INTRODUCING: Laurence-Anne

INTRODUCING: Laurence-Anne

One of the sleeper records of 2023 comes from Laurence-Anne and her third studio album Oniromancie due out via Bonsound (Corridor, Flore Laurentienne). Evocative, immersive and atmospheric songs with a distinct sound are a tapestry of hypnotic melodies sung in English, French and Spanish and rippling alt-pop textures sewn together with elements of dream pop, synth pop and electronica. It dives deep into the nocturnal world, moving seamlessly between sweet dreams and paralysing nightmares. The singer-songwriter describes her attempts to tame fear in the dream realm, a volatile environment that can go from serene to frightening in a manner of seconds.

Beguiling opening track ‘Fantome’ is a haunting soundscape underpinned by sinewy basslines, and a intoxicating melody,  it has 80s elements and French torch songs and maybe a touch of Beach House‘Polymorphe’, finds Anne’s elliptical vocal melodies carried on the shoulders of elegant percussion, lush synth arrangements unfurling into a heart-warming chorus. Whilst the oscillating ‘Politess’ unveils a darker a sound that is more akin to darkwave than dream pop, propelled by a hypnotic rhythms, tumbling percussion and arpeggio synths comparable to the likes Poliça or Melody’s Echo Chamber. Laurence-Anne is crafting a beguiling world of dreams, you want to explore.  We sent her some questions to get to know her better.

Hi, how are you ?

Hey, I’m good! thanks 🙂

I really love the album, it creates a real immersive atmosphere that takes on journey, was this your intention?

Yes, I think it’s a common point within all my albums. I love to create soundscapes that animates the imagination. Music has always been a synonym of experience to me. It feels so special to be absorbed into it.

I really love the production did working with François Zaïdan offer a different perspective?

It was my first time working on an album that way, two brains, long term. It was really great to collaborate with François, who I find has such a good taste in music. As a vinyl collector, he has the most obscure, strange, interesting albums from bands and artists you’ve never heard of. It was fun to explore different tones and experiment on some mystic synths, as the DX7, renowned for its new age sound bank.

 You talk about many of the songs being inspired by anxiety and dreams, and sleep paralysis, is your songwriting a way of confronting these fears?

We could say that. By expressing these experiences through music, it helps transform them into something lighter.

There’s a shift through the album from the haunting soundscape of Fantome that has 80s elements and those of French torch songs, to a more tumbling track Politesse. how do you find the right sound to fit the mood and themes of a song?

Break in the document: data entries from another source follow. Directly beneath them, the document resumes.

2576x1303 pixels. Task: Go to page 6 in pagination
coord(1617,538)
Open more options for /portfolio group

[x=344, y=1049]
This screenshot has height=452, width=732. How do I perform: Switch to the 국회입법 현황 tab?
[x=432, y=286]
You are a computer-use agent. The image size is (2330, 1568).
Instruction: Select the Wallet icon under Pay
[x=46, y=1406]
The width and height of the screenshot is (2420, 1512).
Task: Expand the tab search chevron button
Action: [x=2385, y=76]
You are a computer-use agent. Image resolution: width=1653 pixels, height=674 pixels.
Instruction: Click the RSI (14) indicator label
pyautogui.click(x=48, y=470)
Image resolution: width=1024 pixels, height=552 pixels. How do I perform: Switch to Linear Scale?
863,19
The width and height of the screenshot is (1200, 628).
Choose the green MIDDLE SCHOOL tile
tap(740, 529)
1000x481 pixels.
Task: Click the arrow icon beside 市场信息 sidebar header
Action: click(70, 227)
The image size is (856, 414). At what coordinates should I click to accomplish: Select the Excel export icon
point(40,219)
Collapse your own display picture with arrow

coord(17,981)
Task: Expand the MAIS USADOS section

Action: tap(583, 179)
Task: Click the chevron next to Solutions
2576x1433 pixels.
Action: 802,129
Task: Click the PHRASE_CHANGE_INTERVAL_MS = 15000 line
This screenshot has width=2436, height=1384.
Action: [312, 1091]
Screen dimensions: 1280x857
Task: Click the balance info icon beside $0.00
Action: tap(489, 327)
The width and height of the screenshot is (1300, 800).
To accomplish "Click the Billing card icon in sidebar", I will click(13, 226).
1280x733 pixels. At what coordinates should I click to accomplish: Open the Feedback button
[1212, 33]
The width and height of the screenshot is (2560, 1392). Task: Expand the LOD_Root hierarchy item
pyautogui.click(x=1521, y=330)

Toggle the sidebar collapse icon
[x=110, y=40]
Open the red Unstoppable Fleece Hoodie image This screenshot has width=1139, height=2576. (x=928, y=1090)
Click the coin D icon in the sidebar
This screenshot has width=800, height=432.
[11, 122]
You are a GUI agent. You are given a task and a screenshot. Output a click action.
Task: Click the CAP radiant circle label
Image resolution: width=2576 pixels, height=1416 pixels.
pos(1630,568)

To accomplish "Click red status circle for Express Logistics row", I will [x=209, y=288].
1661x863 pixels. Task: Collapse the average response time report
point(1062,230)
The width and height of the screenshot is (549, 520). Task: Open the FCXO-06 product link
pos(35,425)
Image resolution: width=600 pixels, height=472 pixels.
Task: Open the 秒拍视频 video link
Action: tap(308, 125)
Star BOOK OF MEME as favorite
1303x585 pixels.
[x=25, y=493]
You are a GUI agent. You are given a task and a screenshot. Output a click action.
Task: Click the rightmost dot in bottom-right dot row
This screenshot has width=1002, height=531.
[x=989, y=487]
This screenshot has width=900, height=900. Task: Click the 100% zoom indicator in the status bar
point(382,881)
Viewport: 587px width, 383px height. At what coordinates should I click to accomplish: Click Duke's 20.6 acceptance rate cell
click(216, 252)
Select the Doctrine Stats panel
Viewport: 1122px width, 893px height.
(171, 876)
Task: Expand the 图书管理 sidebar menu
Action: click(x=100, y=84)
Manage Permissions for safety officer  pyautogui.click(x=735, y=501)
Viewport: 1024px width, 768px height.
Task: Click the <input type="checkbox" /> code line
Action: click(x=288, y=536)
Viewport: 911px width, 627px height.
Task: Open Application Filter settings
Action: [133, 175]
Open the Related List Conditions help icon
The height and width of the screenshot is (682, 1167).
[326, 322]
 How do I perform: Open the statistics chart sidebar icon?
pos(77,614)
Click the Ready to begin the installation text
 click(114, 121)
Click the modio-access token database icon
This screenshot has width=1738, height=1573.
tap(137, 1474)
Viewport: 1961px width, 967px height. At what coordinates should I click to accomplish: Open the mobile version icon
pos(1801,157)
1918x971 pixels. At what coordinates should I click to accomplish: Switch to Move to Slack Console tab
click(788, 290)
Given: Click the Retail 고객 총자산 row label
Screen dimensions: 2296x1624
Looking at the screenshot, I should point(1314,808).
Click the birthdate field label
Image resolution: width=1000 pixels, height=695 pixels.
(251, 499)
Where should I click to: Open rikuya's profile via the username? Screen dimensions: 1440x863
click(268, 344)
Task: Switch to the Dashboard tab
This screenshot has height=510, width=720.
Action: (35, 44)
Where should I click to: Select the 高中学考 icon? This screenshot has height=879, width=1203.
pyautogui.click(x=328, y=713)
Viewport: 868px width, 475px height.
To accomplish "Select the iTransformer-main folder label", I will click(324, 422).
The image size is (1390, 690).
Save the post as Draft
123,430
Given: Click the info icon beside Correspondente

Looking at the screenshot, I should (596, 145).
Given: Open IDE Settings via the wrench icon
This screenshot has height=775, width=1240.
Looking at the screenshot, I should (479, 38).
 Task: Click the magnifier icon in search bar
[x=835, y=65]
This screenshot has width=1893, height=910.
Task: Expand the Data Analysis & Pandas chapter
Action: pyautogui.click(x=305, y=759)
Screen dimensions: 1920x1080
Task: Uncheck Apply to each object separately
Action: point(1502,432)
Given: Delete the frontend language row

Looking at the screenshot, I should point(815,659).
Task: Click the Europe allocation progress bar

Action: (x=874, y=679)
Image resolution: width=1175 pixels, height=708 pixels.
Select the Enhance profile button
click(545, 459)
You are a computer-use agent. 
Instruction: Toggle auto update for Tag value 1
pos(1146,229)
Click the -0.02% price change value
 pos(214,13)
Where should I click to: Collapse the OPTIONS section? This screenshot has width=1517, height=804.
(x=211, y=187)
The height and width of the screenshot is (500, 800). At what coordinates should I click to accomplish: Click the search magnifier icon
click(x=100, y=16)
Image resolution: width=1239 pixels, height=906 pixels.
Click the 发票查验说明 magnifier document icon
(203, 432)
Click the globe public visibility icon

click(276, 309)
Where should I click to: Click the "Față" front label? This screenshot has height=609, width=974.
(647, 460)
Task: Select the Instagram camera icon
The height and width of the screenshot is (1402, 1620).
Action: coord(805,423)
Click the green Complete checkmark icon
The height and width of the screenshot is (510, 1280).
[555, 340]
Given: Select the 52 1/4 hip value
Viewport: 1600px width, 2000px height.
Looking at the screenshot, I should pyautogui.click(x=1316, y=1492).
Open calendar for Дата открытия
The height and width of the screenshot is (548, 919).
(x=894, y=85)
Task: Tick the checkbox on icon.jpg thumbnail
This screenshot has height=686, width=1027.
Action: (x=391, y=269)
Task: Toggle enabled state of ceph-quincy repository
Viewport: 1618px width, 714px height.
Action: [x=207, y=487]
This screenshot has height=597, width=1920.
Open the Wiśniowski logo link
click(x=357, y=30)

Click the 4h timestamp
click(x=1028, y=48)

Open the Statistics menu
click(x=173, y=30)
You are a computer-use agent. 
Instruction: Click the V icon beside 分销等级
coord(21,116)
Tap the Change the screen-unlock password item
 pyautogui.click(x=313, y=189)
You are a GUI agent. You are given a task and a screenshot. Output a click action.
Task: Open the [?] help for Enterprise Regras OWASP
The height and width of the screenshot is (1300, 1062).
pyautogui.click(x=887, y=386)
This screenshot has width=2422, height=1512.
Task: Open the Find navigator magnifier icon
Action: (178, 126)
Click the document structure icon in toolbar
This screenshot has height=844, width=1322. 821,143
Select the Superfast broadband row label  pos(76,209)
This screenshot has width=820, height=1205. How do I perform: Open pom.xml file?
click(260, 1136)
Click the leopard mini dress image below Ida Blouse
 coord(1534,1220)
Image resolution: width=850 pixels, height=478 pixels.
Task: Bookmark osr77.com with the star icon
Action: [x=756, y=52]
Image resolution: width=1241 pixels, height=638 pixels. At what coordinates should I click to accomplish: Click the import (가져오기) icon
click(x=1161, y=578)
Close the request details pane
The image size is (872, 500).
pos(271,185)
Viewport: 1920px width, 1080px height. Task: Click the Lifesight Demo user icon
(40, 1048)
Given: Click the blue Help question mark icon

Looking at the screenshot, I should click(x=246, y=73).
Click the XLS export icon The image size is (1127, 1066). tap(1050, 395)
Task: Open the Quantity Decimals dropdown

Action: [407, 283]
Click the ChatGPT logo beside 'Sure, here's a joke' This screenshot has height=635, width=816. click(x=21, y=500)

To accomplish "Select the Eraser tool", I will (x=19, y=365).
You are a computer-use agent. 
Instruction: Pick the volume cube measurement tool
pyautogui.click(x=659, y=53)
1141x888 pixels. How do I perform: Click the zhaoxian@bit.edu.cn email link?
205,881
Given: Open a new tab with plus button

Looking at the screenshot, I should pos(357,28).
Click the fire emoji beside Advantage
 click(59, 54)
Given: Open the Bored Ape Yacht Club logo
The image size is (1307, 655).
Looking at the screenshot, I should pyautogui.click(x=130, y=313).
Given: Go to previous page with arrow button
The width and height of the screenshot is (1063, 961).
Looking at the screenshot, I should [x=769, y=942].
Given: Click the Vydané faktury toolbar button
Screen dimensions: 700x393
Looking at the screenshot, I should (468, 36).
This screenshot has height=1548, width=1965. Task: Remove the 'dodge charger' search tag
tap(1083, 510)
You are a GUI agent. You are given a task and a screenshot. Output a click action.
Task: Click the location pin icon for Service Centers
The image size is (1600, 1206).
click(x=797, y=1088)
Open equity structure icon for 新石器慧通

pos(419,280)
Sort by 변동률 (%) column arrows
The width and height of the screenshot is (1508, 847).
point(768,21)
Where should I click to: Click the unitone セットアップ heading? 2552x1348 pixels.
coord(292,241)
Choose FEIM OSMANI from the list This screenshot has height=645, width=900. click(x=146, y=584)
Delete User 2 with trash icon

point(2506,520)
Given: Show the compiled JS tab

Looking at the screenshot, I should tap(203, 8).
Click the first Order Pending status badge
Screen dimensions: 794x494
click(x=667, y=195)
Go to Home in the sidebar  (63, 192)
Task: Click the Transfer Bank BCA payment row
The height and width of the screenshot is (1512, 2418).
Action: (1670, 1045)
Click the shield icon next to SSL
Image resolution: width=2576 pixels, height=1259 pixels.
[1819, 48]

The sound and the mood come together, first. Then, it inspires the theme. When I compose, I just let myself slide on the notes. I don’t have a precise idea of what I’ll do. I just do random stuff until it hits something emotional, a little sparkle. I love both lighter and darker vibes, I love playing with this contrast.

[embedded content]

‘Polymorphe’ has a rich synth tapestry, are you influenced by any classic synth pop records?

Well, yes. I mean, I’m more into dream pop. I’m a big fan of Beach House. I love Cocteau Twins, Stereolab.

You sing in French, Spanish and English, how do you know which language fits the song?

It’s a question of vibe. It’s the language that comes naturally that’ll fit the music. Sometimes, it depends on what I want to talk about. The poetry is so different from one language to the other, some things are easier to say in English or Spanish than they are in French.

How would you say Oniromancie differs from your previous records?

I feel it’s a little darker than the previous ones. It’s also more direct and personal. It reveals more about me.

Are there any French language songs that really inspire you?

There’s a band you should listen to, it’s called Population II. They have just released their second album Électrons Libres du Québec.

What’s the Montreal music scene like?

It’s cool. There’s a lot happening. It’s a small effervescent scene, with many amazing bands and artists. We kind of all know each other.

How do you find making it work financially as an artist in 2023?

It’s hard making touring worth it. Luckily, we have access to some grants in Québec and it helps to break even, with the album production also. But I honestly don’t think I could play with such talented musicians in my band if it was not from the financial support of my label and team.

You’ve played some really cool festivals, are there any you would still like to play?

Of course, I always aim higher! It’d be fun to play someday in a major festival, you know the ones.

You have some tour dates coming up. I saw you toured Europe last year I was at Focus Wales I wish I had seen you, would you like to come back?

I would love to come back, yes! I had such a great time in the UK. It also felt really inspiring. It would be nice to come back to work on some new music.